Halibut Nicoise Salad- serves 3- amounts are estimates-you can increase or decrease based on your preferences.
- 1 pound of halibut- cut into serving portions
- 5-6 small to medium Yukon Gold potatoes
- 1-2 cups of green beans
- Bibb lettuce- 1 head
- cherry or grape tomatoes,1/2 cup olives- any mixture you like,1/2 cup thinly sliced purple onion, 2 hard boiled eggs
- Vinaigrette- fresh lemon juice, Dijon mustard, olive oil, kosher salt and black pepper
First make the vinaigrette- I use a 1:3 ratio of acid to oil as my basis but you can increase to 1:2 or more if you like more acidic flavors- so I used about 2 T of fresh lemon juice and whisked in 2 teaspoons of Dijon mustard, salt and pepper. Then add 6 T of extra virgin olive oil slowly while whisking constantly. Taste and adjust as needed.
Blanch the cleaned green beans in boiling salted water for 1-2 minutes and then shock them in an ice water bath. Remove and set aside. Place the Yukon potatoes in the same boiling water and cook until knife tender- Remove when done, cut into thick slices and dress with the vinaigrette while still warm so they will absorb the flavors. Have the rest of the ingredients ready- quarter the hard boiled eggs and you can soak the purple onion slices in cold water to reduce the onion bite if desired- drain and dry before using
Prepare the barbeque- I prefer a wood fire always but can use a gas grill also- prepare the halibut fillets by sprinkling salt and pepper, then zest a lemon over the fillets and squeeze the juice on them- let set 30 minutes and then lightly dress with olive oil and put on the grill flesh side down. Again don’t let the fish set more than 30 minutes with the fresh lemon juice or you will end up with cerviche. Turn the fish only once and watch carefully not to overcook it. The time depends on the thickness of the fish and the heat of your grill, but is about 7-10 minutes for a 1 inch fillet.- Pull the fish before you think its done- it should be slightly opaque in the center and will continue to cook as it cools. Good rule of thumb is if you think it needs just a few more minutes- pull it. We use a thermometer and pull at 120-125 degrees and cover for 5-10 minutes to finish cooking. Practice makes perfect on cooking fish.

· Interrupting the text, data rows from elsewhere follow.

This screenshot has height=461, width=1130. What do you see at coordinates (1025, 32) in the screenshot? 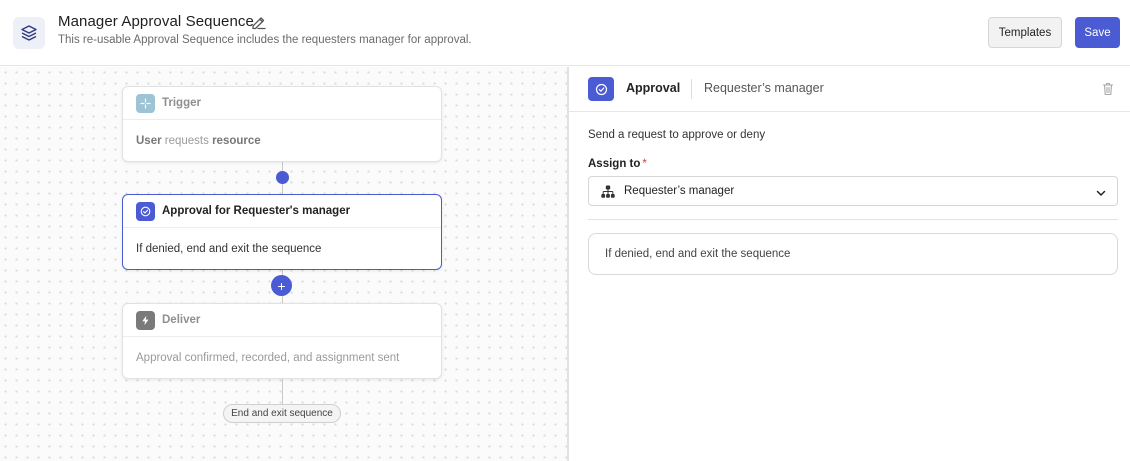
I see `templates-button: Templates` at bounding box center [1025, 32].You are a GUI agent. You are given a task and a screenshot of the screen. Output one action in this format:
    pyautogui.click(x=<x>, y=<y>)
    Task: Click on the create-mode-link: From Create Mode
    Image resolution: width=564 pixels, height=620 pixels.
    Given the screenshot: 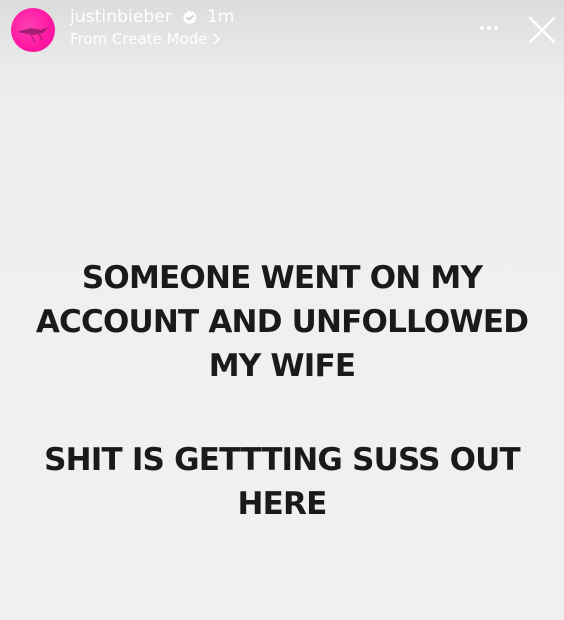 What is the action you would take?
    pyautogui.click(x=146, y=39)
     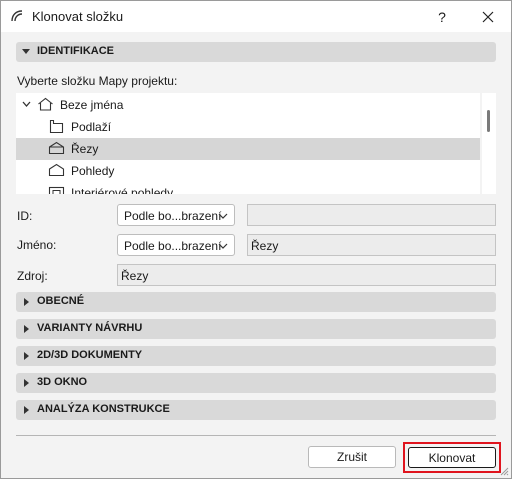 What do you see at coordinates (56, 170) in the screenshot?
I see `elevation-icon` at bounding box center [56, 170].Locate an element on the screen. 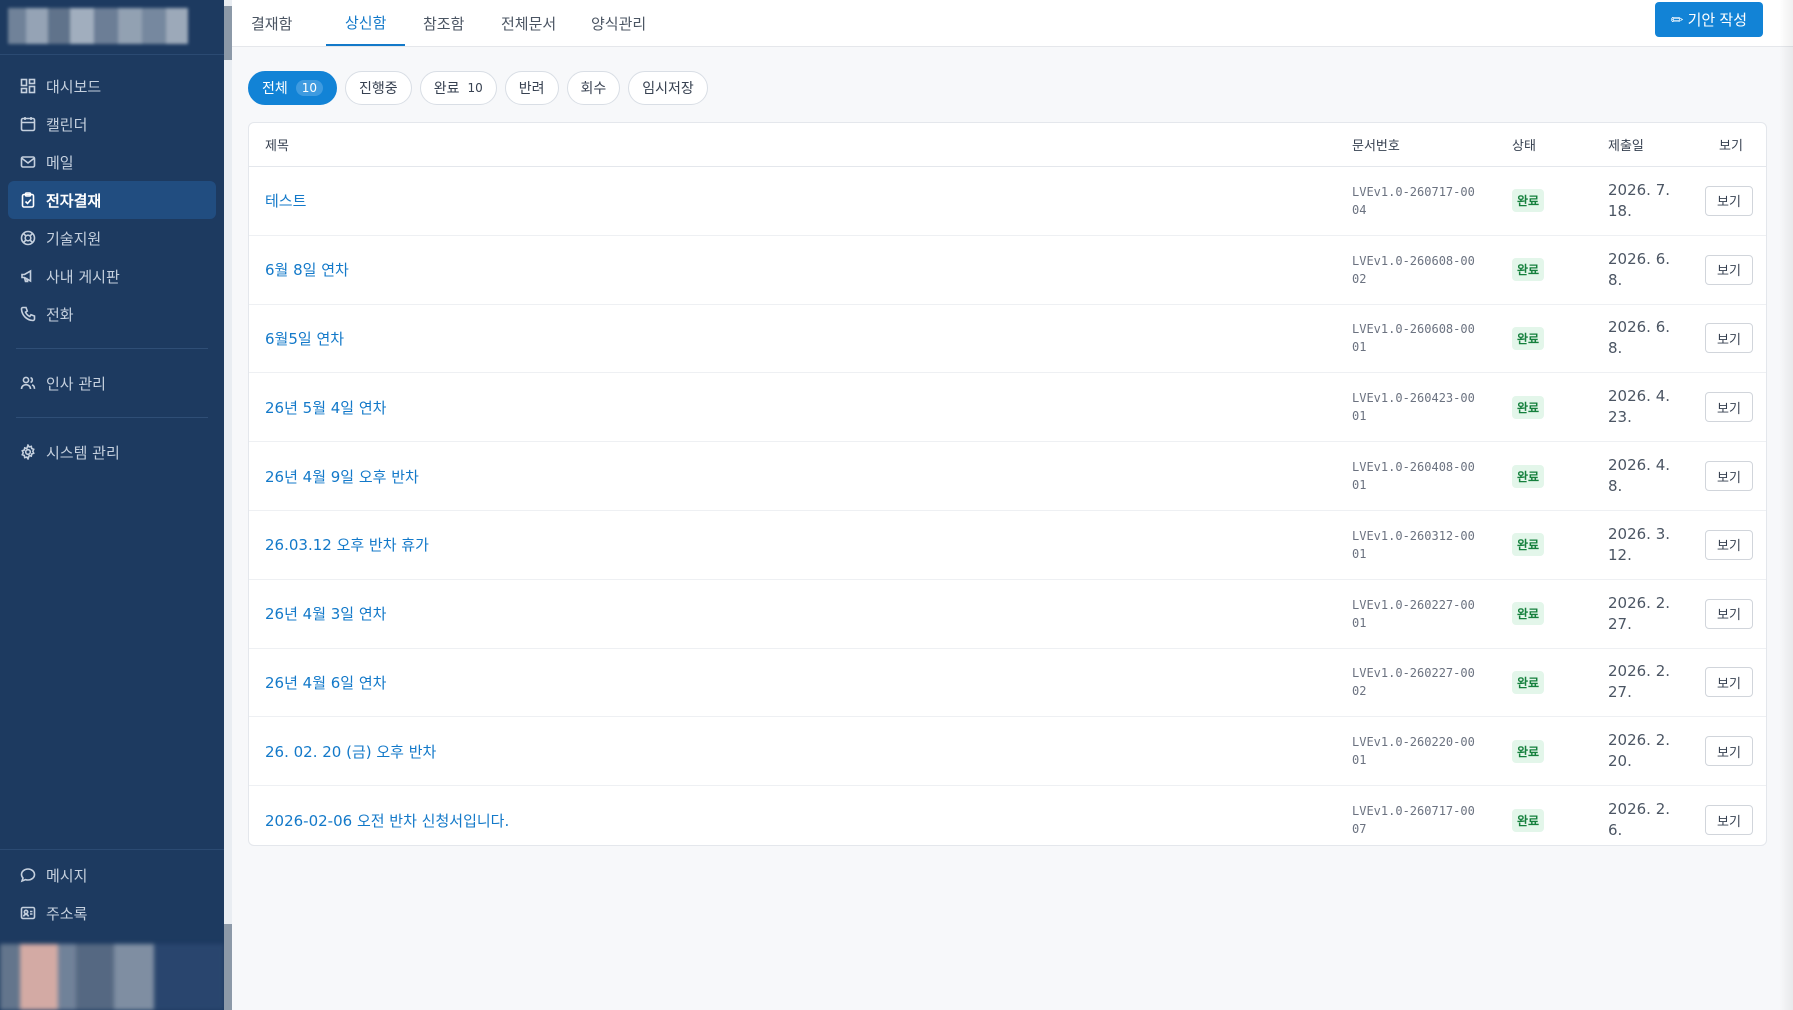 The height and width of the screenshot is (1010, 1793). submitted-date: 2026. 2. 20. is located at coordinates (1640, 751).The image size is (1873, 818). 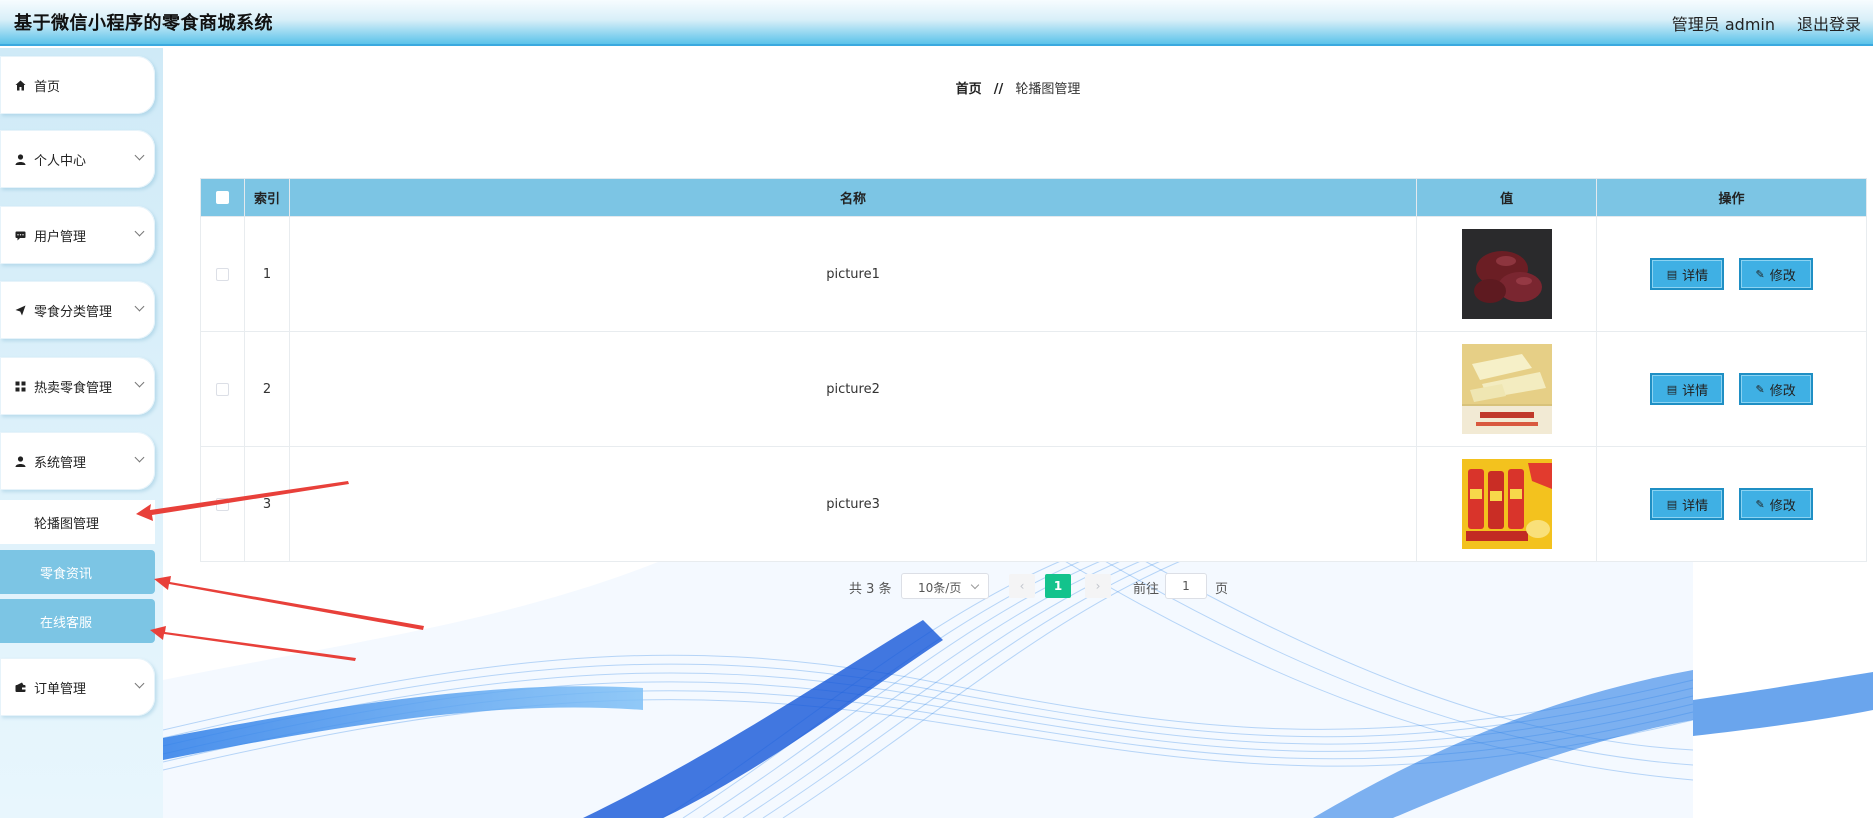 What do you see at coordinates (60, 237) in the screenshot?
I see `sidebar-item-label: 用户管理` at bounding box center [60, 237].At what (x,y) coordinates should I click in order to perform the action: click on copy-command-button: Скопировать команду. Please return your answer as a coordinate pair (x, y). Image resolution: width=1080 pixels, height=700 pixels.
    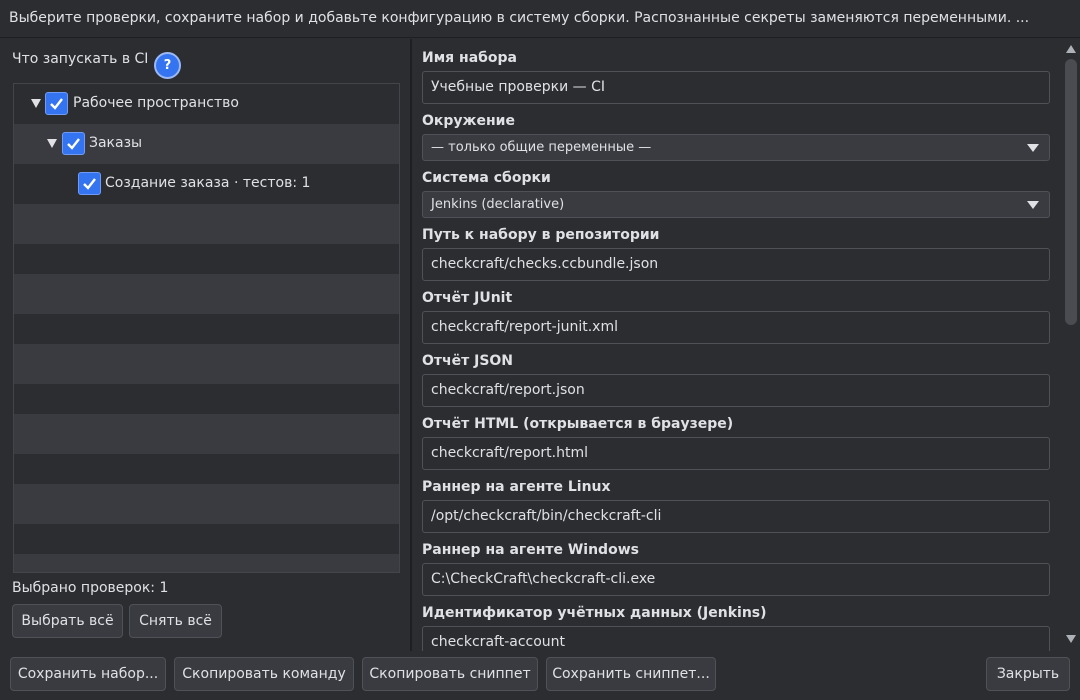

While the fish is resting, assemble the salad. Arrange Bibb lettuce on a large platter and lightly dress with the vinaigrette. Now add the potatoes to one section, dress the green beans and add to another section. Arrange the fish fillets on a section and arrange the tomatoes, olives, onions, and eggs in a pleasing pattern. Lightly drizzle the vinaigrette over all but use a generous dressing over the halibut. Serve with toasted ciabatta bread (drizzle olive oil over cut side of ciabatta bread, grill until lightly toasted and rub with cut garlic clove while warm- cut into slices). Enjoy!
Note-For you detail oriented people- I did forget to add the cherry tomatoes to mine- they remained on the counter- but was still delish!